Dans son "Manuel", petit ouvrage qui constitue une sorte de pense-bête pour l'apprenti philosophe, Epictète énonce d'entrée de jeu le principe sur lequel repose toute sa philosophie. Ce principe consiste tout bonnement à savoir faire la distinction entre les choses qui dépendent de nous et les choses qui ne dépendent pas de nous. Par exemple, la santé ou la fortune ne dépendent pas de moi, ou du moins pas entièrement, car elles sont liées à des circonstances sur lesquelles je ne peux rien. Pratiquer la justice ou la bonté dépendent, quant à elles, complètement de ma volonté et rien ni personne n'est capable de m'empêcher de les pratiquer si je ne le veux pas.
Ce principe très simple constitue, à lui tout seul, le fonds du stoïcisme d'Epictète. Pour lui, c'est précisément sur la distinction entre ce qui dépend de nous et ce qui ne dépend pas de nous que repose finalement le bonheur de chacun. En effet, si je place mon bonheur dans la possession de la richesse, par exemple, je le fais entièrement dépendre des circonstances. Si je suis ou reste pauvre, tout en désirant être riche, je serai fatalement malheureux. Mais si, d'un autre côté, je deviens riche, je vivrai alors constamment dans la crainte de perdre ma fortune. En d'autres termes, je ne serai pas entièrement heureux dans ce cas-là non plus.

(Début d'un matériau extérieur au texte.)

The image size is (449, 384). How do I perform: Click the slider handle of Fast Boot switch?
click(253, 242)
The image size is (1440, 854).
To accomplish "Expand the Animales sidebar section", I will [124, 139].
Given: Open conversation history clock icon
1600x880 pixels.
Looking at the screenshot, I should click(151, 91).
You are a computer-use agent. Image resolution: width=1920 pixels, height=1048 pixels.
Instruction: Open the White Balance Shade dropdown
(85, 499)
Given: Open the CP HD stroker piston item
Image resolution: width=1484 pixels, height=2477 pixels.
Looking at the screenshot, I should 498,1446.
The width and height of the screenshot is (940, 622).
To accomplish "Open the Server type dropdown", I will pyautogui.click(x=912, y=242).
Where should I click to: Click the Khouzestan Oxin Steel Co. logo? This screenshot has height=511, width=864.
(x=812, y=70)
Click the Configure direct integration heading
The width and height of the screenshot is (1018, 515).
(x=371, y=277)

En revanche, si je fais reposer mon bonheur uniquement sur ce qui ne dépend que de moi, rien ne peut alors l'empêcher, sauf moi-même. Autrement dit, si je ne place mon plaisir et mon bonheur que dans les qualités qui font de moi un être humain et qui sont les seules choses sur lesquelles j'ai un pouvoir total : sociabilité, bonté, maîtrise de soi, courage, tolérance, etc., alors rien ne pourra jamais me rendre malheureux, si ce n'est, encore une fois, moi-même.